Motivation

Reservoir sedimentation is an urgent global challenge that directly threatens long-term water security. While dams and reservoirs provide essential services—such as freshwater supply, hydropower generation, irrigation, and flood protection—their storage capacity is steadily eroded as trapped sediment accumulates. Unlike structural deterioration, which unfolds over many decades, sedimentation can rapidly reduce a reservoir’s operational lifespan, disrupt hydropower efficiency, increase flood risks, and hinder downstream sediment delivery critical for sustaining ecosystems and deltas. Recent studies indicate that global reservoir capacity has already peaked, and per capita storage is in decline, underscoring the widespread nature of this problem. Despite its global significance, reliable assessment of reservoir sedimentation remains limited. Direct field-based methods are accurate but costly and difficult to scale, while indirect modeling and remote sensing approaches often rely on sparse or highly localized data. Until recently, the lack of a unified, open-source global dataset on sedimentation prevented the development of scalable, data-driven solutions.
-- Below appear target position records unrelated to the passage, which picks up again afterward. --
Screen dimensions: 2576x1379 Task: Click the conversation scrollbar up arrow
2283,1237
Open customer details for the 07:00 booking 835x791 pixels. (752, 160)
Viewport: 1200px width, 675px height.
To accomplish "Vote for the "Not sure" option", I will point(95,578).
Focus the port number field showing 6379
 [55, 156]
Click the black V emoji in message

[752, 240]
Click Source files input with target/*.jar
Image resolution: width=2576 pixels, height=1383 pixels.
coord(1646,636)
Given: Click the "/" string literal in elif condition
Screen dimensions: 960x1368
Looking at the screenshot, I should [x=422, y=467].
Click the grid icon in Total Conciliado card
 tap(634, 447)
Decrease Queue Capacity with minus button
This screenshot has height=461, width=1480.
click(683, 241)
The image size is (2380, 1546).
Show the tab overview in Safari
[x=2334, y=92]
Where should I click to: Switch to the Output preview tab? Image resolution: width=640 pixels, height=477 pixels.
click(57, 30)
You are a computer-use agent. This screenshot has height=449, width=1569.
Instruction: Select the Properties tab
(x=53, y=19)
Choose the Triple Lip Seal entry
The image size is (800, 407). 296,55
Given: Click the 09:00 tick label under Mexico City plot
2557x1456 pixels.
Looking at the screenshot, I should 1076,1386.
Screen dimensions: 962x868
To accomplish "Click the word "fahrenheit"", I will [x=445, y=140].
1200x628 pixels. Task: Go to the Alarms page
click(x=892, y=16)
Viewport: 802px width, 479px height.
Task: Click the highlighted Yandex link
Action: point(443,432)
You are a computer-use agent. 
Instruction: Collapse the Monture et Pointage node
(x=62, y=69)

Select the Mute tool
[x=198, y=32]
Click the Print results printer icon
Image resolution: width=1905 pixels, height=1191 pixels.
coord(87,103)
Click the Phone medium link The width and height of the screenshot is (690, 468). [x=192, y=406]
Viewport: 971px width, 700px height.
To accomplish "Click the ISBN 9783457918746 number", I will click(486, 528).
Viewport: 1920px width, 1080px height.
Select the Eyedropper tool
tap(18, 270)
To address this gap, RECLAIM builds upon the newly available Global Reservoir Inventory of Lost Storage by Sedimentation (GRILSS) dataset, providing the first open-source Python package designed to analyze, model, and predict reservoir sedimentation loss using machine-learning approaches. By making sedimentation assessment more accessible and scalable, RECLAIM supports sustainable reservoir management and informed water infrastructure planning.